ポゼッション (監督:アンディ・ズラウスキー 1981年フランス/西ドイツ映画)
狂気のオンパレード映画『ポゼッション』
怒号飛び交う泥沼の不倫騒動の果てに描かれる破滅的な狂気。そしてその向こうに待つ血と死と異形との邂逅。イザベル・アジャーニ主演、アンディ・ズラウスキー監督により1981年に公開された映画『ポゼッション』は名状し難い異様さに包まれた愛のディストピア映画である。というか……もう想像の斜め上を行くバイオレンス血塗れ化け物ホラーだったよ!オレは一体何を観せられたんだ……。今回はネタバレありで書くので観ていない方は要注意。
なにしろイザベル・アジャーニの限界突破した狂気演技とアンディ・ズラウスキーのひたすら暴走する狂気演出により狂気が倍々に膨れ上がり、さらにもう一人の主演俳優サム・ニールはジョン・カーペンター映画『マウス・オブ・マッドネス』に出演したマッドネスに深い縁のある俳優という事でさらに狂気度は加速、それにより狂気のオンパレード、狂気の総合商社、狂気の満漢全席みたいな狂気映画となっていた。
《物語:前半》出張から帰ってきた主人公マルクは自分のいない間に妻アンナが不倫していたことを知り、徹底的に問い詰めた果てにアンナは不倫相手ハインリッヒの家に逃亡。アンナはたまに息子の様子を見に家に戻るがこれをマルクがねちっこくねちっこく責め苛み、一方アンナも負けじとばかりにヒステリーで返して大暴れ。さらにマルクはハインリッヒの家に押しかけ逆に返り討ちに遭い、もう身も心もズタボロ状態。そこでマルクは探偵を雇いアンナの行動を調査させるが……
決して交わることの無いディスコミュニケーション状態
ヨーロッパ白人のやることなので自分の過誤は絶対認めない。

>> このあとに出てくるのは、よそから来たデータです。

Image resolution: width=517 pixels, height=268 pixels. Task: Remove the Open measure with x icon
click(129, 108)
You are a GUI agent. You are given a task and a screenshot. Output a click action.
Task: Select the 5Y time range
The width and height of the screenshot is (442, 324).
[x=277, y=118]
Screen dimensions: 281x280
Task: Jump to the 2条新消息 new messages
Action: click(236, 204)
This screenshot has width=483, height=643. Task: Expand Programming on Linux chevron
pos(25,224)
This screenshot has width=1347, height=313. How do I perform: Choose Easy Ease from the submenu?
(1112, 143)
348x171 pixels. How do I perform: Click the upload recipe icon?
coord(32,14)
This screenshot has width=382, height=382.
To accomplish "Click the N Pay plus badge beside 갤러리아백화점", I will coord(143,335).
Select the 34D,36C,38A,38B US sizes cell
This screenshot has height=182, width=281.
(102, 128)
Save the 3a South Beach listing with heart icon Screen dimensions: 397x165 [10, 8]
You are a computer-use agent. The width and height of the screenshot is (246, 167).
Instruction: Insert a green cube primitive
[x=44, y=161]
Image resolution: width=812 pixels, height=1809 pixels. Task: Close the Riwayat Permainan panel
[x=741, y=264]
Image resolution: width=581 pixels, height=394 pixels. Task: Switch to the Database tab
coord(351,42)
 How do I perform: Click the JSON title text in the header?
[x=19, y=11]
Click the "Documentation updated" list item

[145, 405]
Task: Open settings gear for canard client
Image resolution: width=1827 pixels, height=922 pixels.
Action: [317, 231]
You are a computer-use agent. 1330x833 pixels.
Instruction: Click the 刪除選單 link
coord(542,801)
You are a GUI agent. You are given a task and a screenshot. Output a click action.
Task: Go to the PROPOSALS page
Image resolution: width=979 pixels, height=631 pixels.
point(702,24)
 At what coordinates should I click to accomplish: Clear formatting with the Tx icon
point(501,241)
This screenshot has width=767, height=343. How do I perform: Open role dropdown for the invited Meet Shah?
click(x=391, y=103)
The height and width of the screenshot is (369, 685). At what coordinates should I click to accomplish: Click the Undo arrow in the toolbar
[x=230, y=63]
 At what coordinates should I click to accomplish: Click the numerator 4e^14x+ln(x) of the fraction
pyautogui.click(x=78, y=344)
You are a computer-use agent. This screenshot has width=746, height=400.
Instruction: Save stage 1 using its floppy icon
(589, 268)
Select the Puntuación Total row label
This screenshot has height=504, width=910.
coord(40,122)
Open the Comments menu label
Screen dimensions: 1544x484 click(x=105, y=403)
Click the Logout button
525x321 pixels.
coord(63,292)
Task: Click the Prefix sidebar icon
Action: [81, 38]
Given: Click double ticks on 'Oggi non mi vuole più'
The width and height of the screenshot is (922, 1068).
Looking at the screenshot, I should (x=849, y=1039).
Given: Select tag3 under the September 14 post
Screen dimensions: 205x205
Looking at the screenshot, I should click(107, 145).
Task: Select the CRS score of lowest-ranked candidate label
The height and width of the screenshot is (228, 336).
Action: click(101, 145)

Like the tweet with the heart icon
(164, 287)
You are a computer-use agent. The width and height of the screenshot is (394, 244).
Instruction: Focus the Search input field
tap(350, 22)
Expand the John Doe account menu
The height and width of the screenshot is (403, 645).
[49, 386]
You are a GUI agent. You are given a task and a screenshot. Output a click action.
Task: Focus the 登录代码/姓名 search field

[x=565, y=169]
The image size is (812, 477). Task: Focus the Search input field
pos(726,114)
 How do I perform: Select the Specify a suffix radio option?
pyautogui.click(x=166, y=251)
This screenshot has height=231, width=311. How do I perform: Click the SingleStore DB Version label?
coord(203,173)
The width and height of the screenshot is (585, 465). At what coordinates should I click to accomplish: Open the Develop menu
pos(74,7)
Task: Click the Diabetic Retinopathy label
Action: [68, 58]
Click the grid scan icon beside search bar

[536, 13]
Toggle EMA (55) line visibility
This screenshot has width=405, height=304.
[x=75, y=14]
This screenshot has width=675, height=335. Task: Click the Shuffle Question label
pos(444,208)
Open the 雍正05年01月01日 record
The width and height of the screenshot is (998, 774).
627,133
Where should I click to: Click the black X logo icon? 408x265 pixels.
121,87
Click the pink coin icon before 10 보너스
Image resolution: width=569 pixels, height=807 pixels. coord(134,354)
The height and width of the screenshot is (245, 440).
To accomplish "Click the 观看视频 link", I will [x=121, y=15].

謝ったら負け、とにかく自分の言いたいことをとことん押し通すという文化の賜物、そんなもんだからお互いの言い分は永遠に平行線で事態の解決なんてあり得ない。ことそれが「元が愛であったもの」であったなら怒りも憎しみも倍増、終わらない地獄が口を開けるだけだ。この決して交わることの無いディスコミュニケーション状態がまず作品の基調となる。
さて後半、ここからが異様、というか異常。
《物語:後半》アンナが一人で住むアパートに入り込んだ探偵はそこで異様なものを見る。なんとそれは血塗れの蠢く肉塊だった。驚愕する探偵をアンナはサクッとぶっ殺す。アンナはその探偵を探しに来た別の探偵もぶっ殺し、その間に肉塊はどんどん人間の形になってゆく。一方傷心のマルクは息子の女教師と出会うがこれがアンナそっくり。そっくりだったんでねんごろとなり、傷心も癒されてしまう。心に平穏の戻ったマルクは本当のアンナともよりが戻るが、そのアンナが肉塊とベッドで愛しあっている姿を目撃してしまう。そしてあれこれあった後、肉塊はマルクの姿へと成長しているのだ!?
……。もう滅茶苦茶である。訳が分からない。不倫騒動映画と思っていたものがいきなりのホラー展開なのである。観ていてもう頭真っ白、宇宙猫状態である。いったいなんなんだ「女房そっくりの女の登場(そして寝ちゃう)」って。なんなんだ「蠢く血塗れの肉塊」って。で、なんなんだ「肉塊が成長したらもう一人の主人公だった」って。でもよく観るならこの物語、あれこれと暗喩が張り巡らしてあって、それを説明なしに映像として描いたのがこれらシーンだと思うのだ。ちょっと解題してみよう。
あなたがあなたでなければ最高に愛せるのに
先ほど書いたようにこの映画は男女のディスコミュニケーションが基調となった作品だ。話によると背景としてズラウスキー監督の離婚騒動があったのだとか。まずここでだいたいネタが分かってくる。この映画、ズラウスキー監督の女性不信の物語なのだ。夫マルクにとって妻アンナの言動も行動も全く訳が分からない。そしてアンナは狂人のように描かれる。それはつまり「女の言ってることもやってることもまるで分らん!あいつらみんなキチガイだ!」という監督の心の叫びなのだ。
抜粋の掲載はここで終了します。